Exercise description – Please reproduce the rows starting at the line that contains "729x290 pixels. At" and ending at the line that contains "pos(206,248)", requests included, and give only those lines. Multiply every coordinate in the answers by 1.55, rounding to whole numbers with halves rounded up.

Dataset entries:
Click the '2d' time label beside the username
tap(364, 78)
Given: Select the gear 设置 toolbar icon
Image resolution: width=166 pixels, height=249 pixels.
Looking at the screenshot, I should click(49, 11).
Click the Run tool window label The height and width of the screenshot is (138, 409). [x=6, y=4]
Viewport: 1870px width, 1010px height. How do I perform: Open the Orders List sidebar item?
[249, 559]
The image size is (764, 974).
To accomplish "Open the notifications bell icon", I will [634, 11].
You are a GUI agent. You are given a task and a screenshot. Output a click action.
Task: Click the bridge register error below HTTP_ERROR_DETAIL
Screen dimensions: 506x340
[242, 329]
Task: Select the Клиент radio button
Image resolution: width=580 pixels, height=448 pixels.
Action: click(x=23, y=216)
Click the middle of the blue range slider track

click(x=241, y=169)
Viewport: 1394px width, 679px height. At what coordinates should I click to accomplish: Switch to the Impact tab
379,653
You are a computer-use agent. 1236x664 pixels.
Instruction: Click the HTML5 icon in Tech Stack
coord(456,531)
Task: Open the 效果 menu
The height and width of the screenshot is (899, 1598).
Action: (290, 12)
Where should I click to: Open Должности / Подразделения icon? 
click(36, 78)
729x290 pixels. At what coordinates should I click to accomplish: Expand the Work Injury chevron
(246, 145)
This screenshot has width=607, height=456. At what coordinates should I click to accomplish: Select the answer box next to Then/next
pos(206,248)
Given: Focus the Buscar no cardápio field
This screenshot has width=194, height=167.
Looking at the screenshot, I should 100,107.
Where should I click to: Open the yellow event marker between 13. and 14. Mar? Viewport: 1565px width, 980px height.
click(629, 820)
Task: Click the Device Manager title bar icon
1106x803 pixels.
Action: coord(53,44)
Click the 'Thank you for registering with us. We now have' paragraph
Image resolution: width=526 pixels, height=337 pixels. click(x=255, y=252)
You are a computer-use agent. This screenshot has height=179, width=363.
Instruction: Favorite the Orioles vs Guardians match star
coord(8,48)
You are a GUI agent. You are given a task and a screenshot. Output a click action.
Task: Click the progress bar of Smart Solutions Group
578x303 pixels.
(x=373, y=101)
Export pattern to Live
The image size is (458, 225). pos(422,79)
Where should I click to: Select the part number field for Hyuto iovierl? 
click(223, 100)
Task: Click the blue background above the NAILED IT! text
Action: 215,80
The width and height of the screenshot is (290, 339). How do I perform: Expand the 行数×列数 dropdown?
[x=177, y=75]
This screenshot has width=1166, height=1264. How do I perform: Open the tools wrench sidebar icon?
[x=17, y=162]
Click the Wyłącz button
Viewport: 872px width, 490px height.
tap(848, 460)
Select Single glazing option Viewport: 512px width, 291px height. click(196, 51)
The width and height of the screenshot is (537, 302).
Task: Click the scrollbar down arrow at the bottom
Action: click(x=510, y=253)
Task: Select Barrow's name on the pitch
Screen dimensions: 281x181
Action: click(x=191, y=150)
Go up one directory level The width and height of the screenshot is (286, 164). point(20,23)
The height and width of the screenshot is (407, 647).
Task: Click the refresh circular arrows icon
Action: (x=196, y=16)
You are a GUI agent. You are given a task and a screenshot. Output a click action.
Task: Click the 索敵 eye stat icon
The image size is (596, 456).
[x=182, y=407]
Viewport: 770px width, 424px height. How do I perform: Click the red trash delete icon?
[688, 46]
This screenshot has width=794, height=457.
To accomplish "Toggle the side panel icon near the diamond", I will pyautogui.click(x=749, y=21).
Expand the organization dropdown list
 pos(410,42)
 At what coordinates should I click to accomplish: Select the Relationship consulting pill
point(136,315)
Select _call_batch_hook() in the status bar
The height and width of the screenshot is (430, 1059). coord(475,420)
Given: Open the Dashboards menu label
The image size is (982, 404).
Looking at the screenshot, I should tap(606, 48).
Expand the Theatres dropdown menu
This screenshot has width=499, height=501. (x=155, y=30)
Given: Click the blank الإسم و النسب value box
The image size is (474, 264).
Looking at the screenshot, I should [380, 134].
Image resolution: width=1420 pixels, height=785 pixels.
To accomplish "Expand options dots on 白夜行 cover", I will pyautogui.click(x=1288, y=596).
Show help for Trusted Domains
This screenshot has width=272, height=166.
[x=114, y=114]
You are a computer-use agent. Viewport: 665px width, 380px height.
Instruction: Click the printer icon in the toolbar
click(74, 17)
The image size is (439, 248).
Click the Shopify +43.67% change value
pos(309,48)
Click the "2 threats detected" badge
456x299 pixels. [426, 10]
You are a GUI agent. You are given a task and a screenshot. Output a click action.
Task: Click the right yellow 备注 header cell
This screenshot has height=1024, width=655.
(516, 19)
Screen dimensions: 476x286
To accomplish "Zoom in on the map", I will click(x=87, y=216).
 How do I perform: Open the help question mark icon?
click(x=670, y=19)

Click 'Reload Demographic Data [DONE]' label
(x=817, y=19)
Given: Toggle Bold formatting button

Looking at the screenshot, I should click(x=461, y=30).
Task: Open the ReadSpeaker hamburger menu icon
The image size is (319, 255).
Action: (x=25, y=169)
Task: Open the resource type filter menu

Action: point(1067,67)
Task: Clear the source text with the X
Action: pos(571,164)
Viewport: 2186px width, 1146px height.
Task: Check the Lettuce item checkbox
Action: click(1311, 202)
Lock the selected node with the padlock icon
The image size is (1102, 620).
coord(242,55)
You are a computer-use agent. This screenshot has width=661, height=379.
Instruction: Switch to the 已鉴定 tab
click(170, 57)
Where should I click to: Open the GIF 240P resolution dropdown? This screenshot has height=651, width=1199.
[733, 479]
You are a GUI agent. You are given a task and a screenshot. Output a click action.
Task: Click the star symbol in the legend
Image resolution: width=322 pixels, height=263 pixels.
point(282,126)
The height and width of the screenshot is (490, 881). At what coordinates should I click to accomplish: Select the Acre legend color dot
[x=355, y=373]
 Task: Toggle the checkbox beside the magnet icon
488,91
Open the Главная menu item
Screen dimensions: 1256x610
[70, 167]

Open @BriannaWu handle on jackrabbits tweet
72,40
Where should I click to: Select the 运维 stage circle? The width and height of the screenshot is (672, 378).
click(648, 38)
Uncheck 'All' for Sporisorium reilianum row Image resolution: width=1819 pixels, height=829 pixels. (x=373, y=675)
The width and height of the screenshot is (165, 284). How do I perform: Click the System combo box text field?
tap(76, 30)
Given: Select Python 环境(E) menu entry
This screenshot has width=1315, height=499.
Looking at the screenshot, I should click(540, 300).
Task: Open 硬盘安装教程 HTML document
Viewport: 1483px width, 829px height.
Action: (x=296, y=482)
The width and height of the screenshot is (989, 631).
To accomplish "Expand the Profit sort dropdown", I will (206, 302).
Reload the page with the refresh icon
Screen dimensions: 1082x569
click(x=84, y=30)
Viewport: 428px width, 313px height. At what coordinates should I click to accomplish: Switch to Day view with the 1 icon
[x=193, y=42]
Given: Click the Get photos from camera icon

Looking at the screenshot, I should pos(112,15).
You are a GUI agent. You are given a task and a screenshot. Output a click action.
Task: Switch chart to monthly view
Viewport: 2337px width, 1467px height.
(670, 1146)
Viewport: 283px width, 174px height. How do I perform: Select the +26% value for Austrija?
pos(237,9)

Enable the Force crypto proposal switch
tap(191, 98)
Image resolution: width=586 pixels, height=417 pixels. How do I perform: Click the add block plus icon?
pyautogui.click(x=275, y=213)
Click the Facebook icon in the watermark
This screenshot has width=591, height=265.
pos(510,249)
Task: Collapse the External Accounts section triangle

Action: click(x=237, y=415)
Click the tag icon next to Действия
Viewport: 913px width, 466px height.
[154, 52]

Answer for this exercise –
729x290 pixels. At what coordinates should I click to accomplish: Expand the Work Injury chevron
(381, 225)
This screenshot has width=607, height=456. At what coordinates should I click to accomplish: Select the answer box next to Then/next
pos(319,384)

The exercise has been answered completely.